Sal Mercado

Personal information
- Full name: Humberto Salvador Mercado-Luján
- Date of birth: March 25, 1969 (age 56)
- Place of birth: Mexico City, Mexico
- Height: 5 ft 9 in (1.75 m)
- Position(s): Midfielder

Senior career*
- Years: Team / Apps / (Gls)
- 1990–1994: Cobras
- 1994: El Paso Patriots / 18 / (20)
- 1994–1996: Atlético Celaya
- 1995: → El Paso Patriots (loan)
- 1996: El Paso Patriots
- 1996–1997: Guadalajara / 4 / (0)
- 1997–1998: Veracruz / 19 / (1)
- 1999: El Paso Patriots / 9 / (4)
- 2000: Atlético Celaya / 2 / (0)
- 2001: Ciudad Juarez
- 2001: El Paso Patriots / 18 / (0)
- 2004: El Paso Patriots / 14 / (5)
- 2007: El Paso Patriots / 4 / (0)

Managerial career
- 2007: El Paso Patriots

= Salvador Mercado =

Mexican footballer (born 1969)

Humberto Salvador Mercado-Luján (born 25 March 1969) is a retired Mexican football midfielder who played professionally in Mexico and the United States.

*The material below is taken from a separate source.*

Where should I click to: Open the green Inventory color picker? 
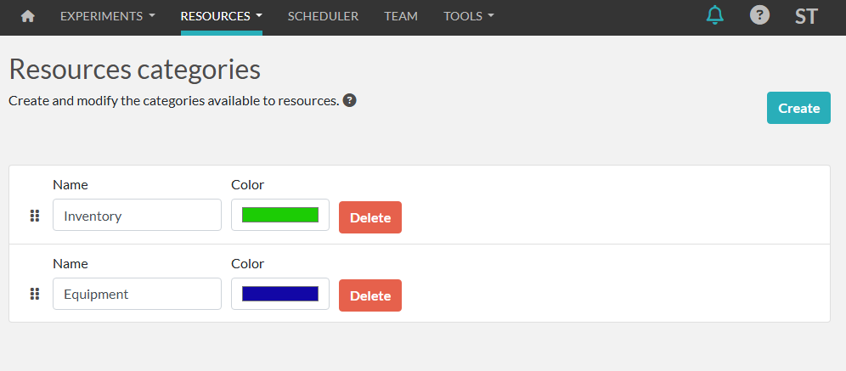pos(280,215)
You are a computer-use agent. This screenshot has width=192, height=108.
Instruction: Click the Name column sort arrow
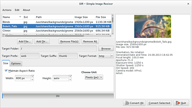[x=20, y=17]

Mercado began his professional career with Cobras de Ciudad Juárez. His first match was on 10 March 1991. In the summer of 1994, Mercado spent the Mexican off-season with the El Paso Patriots of the USISL. In 1994, he moved to Atlético Celaya. In 1995, he went on loan to El Paso which finished runner-up to the Richmond Kickers in the 1995 U.S. Open Cup final. In 1996, he again spent the summer with the Patriots. In the winter of 1996, Mercado signed with C.D. Guadalajara. He was out for most of the season due to an injury, but played a handful of games as the Chivas won the Torneo Verano. He then transferred to Tiburones Rojos de Veracruz. After missing the 1998 summer season with the Patriots, Mercado returned to El Paso in 1999. In 2000, Mercado began the season with Atlético Celaya, but finished it with Ciudad Juarez. In 2001 and 2004, he again spent the summers with the Patriots. In 2001, they played in the USL A-League but by 2004, they were in the USL Premier Development League. In 2007, he coached the Patriots.